START Extracted data

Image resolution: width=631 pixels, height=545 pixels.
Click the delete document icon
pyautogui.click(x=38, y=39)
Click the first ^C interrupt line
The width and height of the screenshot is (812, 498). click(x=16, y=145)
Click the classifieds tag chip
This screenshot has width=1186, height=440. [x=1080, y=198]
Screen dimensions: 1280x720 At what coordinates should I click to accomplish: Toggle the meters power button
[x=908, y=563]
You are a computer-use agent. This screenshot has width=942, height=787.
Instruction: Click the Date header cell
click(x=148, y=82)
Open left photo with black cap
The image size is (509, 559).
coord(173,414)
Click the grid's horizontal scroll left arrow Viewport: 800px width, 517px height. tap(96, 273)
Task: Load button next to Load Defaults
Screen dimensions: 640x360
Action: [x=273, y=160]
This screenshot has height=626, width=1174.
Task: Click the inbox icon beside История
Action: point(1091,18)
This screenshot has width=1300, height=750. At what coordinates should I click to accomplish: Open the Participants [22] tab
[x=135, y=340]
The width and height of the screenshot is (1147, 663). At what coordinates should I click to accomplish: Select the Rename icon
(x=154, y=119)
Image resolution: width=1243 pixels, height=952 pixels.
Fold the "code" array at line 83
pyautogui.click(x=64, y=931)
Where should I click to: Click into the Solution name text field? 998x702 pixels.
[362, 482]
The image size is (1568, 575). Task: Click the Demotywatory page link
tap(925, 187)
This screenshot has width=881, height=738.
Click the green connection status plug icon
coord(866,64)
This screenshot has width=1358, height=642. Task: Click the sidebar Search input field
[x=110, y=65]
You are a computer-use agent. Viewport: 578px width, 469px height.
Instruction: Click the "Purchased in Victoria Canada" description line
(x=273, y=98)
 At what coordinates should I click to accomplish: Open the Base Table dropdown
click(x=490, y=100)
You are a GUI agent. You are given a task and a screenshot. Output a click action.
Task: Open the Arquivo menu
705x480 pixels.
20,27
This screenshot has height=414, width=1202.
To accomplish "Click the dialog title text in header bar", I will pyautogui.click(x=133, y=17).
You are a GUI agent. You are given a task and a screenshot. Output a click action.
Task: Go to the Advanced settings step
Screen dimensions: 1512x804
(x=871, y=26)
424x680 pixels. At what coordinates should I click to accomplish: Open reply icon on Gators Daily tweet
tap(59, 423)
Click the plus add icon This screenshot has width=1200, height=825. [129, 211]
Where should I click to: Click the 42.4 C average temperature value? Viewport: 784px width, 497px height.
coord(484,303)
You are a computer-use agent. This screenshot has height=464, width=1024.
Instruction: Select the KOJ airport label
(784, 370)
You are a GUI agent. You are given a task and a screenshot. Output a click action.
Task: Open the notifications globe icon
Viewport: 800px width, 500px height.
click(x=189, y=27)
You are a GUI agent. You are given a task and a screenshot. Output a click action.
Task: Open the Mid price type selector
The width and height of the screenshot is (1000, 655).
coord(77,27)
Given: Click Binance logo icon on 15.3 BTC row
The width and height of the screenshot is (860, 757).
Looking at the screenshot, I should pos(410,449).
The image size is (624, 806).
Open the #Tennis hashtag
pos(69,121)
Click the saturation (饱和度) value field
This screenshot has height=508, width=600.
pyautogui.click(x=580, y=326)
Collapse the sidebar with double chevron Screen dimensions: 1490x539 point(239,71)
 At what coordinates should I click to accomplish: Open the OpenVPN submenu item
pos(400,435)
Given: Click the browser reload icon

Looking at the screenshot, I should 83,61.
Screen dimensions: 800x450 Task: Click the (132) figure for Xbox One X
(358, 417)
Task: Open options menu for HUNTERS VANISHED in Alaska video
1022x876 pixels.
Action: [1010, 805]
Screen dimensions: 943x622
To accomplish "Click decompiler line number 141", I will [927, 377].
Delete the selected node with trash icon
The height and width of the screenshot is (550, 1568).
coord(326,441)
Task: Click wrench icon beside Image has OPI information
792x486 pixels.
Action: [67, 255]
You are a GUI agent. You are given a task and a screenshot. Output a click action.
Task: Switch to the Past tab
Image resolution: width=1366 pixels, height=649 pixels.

END Extracted data

● Aim of the task
Each entry above should be written again exactly.

● Your response
Image resolution: width=631 pixels, height=545 pixels.
Click the delete document icon
pyautogui.click(x=38, y=39)
Click the first ^C interrupt line
The width and height of the screenshot is (812, 498). click(x=16, y=145)
Click the classifieds tag chip
This screenshot has width=1186, height=440. [x=1080, y=198]
Screen dimensions: 1280x720 At what coordinates should I click to accomplish: Toggle the meters power button
[x=908, y=563]
You are a computer-use agent. This screenshot has width=942, height=787.
Instruction: Click the Date header cell
click(x=148, y=82)
Open left photo with black cap
The image size is (509, 559).
coord(173,414)
Click the grid's horizontal scroll left arrow Viewport: 800px width, 517px height. tap(96, 273)
Task: Load button next to Load Defaults
Screen dimensions: 640x360
Action: [x=273, y=160]
This screenshot has height=626, width=1174.
Task: Click the inbox icon beside История
Action: point(1091,18)
This screenshot has width=1300, height=750. At what coordinates should I click to accomplish: Open the Participants [22] tab
[x=135, y=340]
The width and height of the screenshot is (1147, 663). At what coordinates should I click to accomplish: Select the Rename icon
(x=154, y=119)
Image resolution: width=1243 pixels, height=952 pixels.
Fold the "code" array at line 83
pyautogui.click(x=64, y=931)
Where should I click to: Click into the Solution name text field? 998x702 pixels.
[362, 482]
The image size is (1568, 575). Task: Click the Demotywatory page link
tap(925, 187)
This screenshot has width=881, height=738.
Click the green connection status plug icon
coord(866,64)
This screenshot has width=1358, height=642. Task: Click the sidebar Search input field
[x=110, y=65]
You are a computer-use agent. Viewport: 578px width, 469px height.
Instruction: Click the "Purchased in Victoria Canada" description line
(x=273, y=98)
 At what coordinates should I click to accomplish: Open the Base Table dropdown
click(x=490, y=100)
You are a GUI agent. You are given a task and a screenshot. Output a click action.
Task: Open the Arquivo menu
705x480 pixels.
20,27
This screenshot has height=414, width=1202.
To accomplish "Click the dialog title text in header bar", I will pyautogui.click(x=133, y=17).
You are a GUI agent. You are given a task and a screenshot. Output a click action.
Task: Go to the Advanced settings step
Screen dimensions: 1512x804
(x=871, y=26)
424x680 pixels. At what coordinates should I click to accomplish: Open reply icon on Gators Daily tweet
tap(59, 423)
Click the plus add icon This screenshot has width=1200, height=825. [129, 211]
Where should I click to: Click the 42.4 C average temperature value? Viewport: 784px width, 497px height.
coord(484,303)
You are a computer-use agent. This screenshot has height=464, width=1024.
Instruction: Select the KOJ airport label
(784, 370)
You are a GUI agent. You are given a task and a screenshot. Output a click action.
Task: Open the notifications globe icon
Viewport: 800px width, 500px height.
click(x=189, y=27)
You are a GUI agent. You are given a task and a screenshot. Output a click action.
Task: Open the Mid price type selector
The width and height of the screenshot is (1000, 655).
coord(77,27)
Given: Click Binance logo icon on 15.3 BTC row
The width and height of the screenshot is (860, 757).
Looking at the screenshot, I should pos(410,449).
The image size is (624, 806).
Open the #Tennis hashtag
pos(69,121)
Click the saturation (饱和度) value field
This screenshot has height=508, width=600.
pyautogui.click(x=580, y=326)
Collapse the sidebar with double chevron Screen dimensions: 1490x539 point(239,71)
 At what coordinates should I click to accomplish: Open the OpenVPN submenu item
pos(400,435)
Given: Click the browser reload icon

Looking at the screenshot, I should 83,61.
Screen dimensions: 800x450 Task: Click the (132) figure for Xbox One X
(358, 417)
Task: Open options menu for HUNTERS VANISHED in Alaska video
1022x876 pixels.
Action: [1010, 805]
Screen dimensions: 943x622
To accomplish "Click decompiler line number 141", I will [927, 377].
Delete the selected node with trash icon
The height and width of the screenshot is (550, 1568).
coord(326,441)
Task: Click wrench icon beside Image has OPI information
792x486 pixels.
Action: [67, 255]
You are a GUI agent. You are given a task and a screenshot. Output a click action.
Task: Switch to the Past tab
Image resolution: width=1366 pixels, height=649 pixels.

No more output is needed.